TASK REQUIREMENTS: Leaving all pictures out, output exactly and only the line containing "Given: Select the #8db3e2 recent color swatch" and the lines that follow it to the end of the material below.

☆ ☆ ☆ ☆ ☆

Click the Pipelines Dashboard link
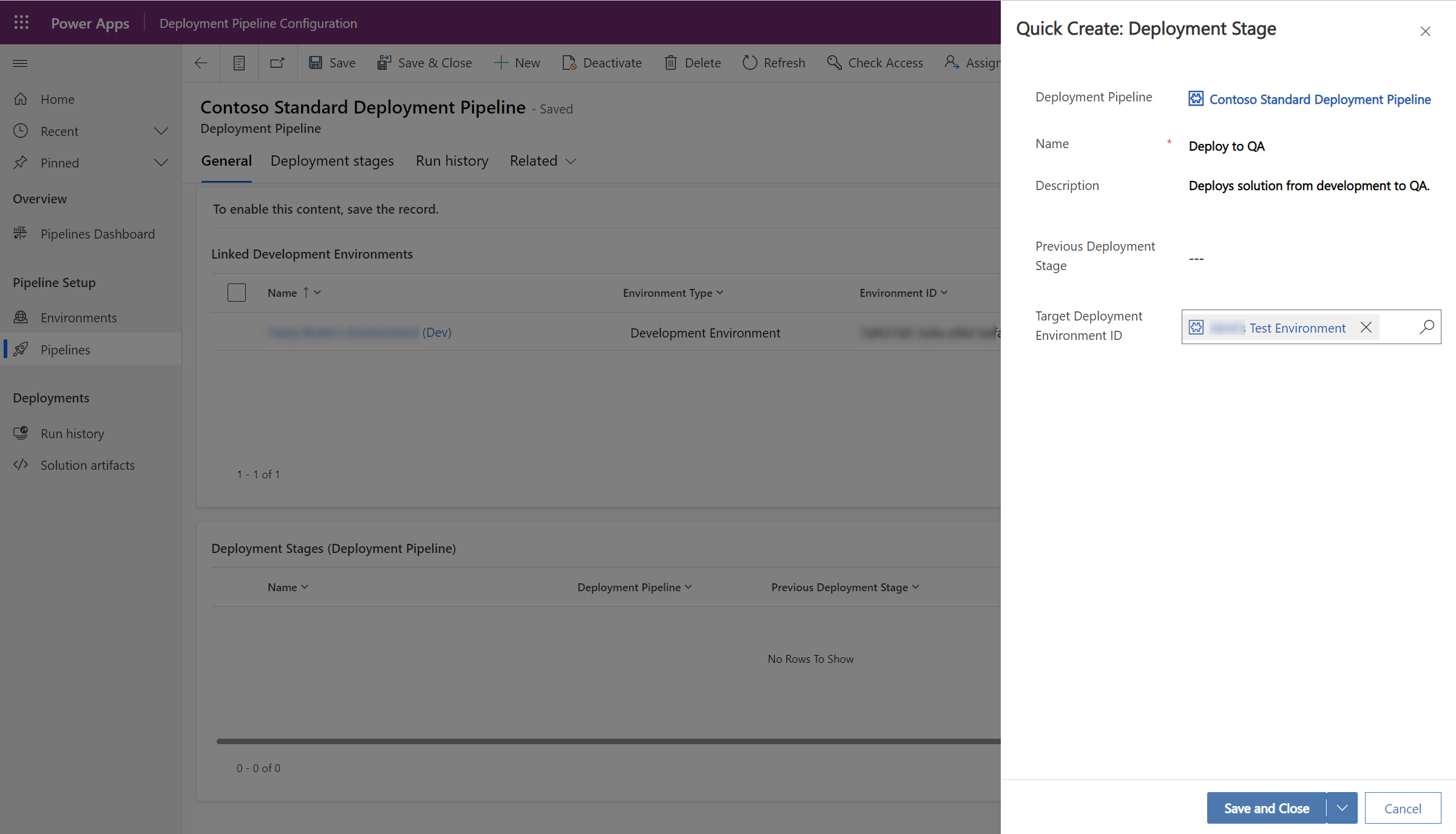The image size is (1456, 834). 97,233
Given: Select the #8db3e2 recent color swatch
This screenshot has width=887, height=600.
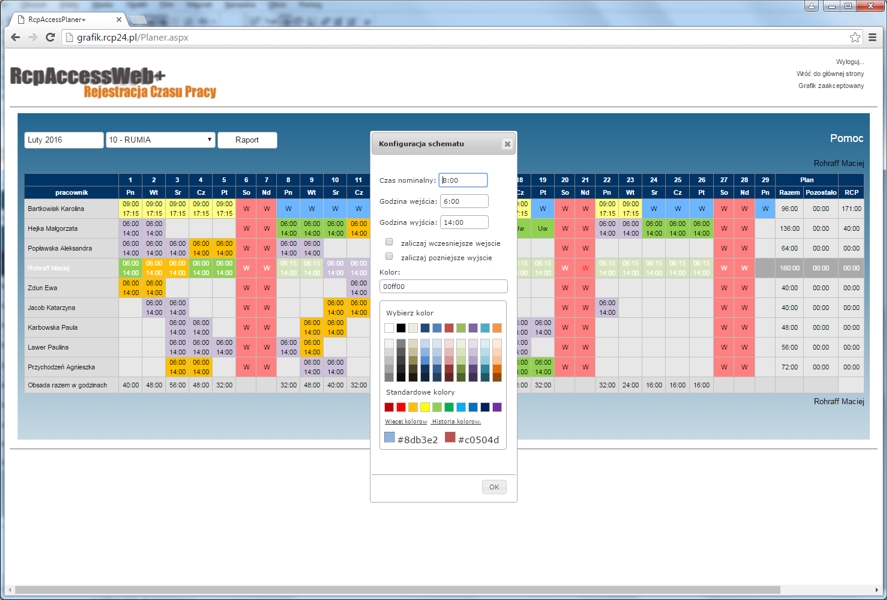Looking at the screenshot, I should tap(390, 438).
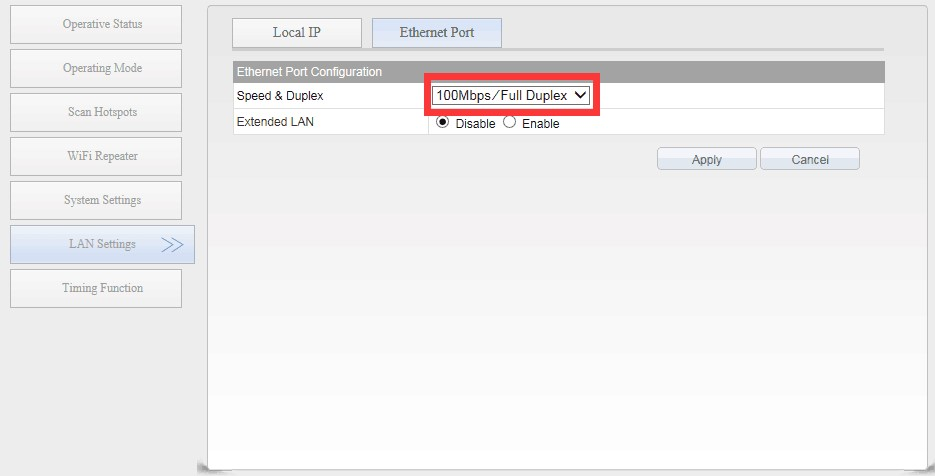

☆ ☆ ☆ ☆ ☆

RESPONSE TO THIS TASK:
Given: Select the #8db3e2 recent color swatch
This screenshot has width=887, height=600.
Looking at the screenshot, I should tap(390, 438).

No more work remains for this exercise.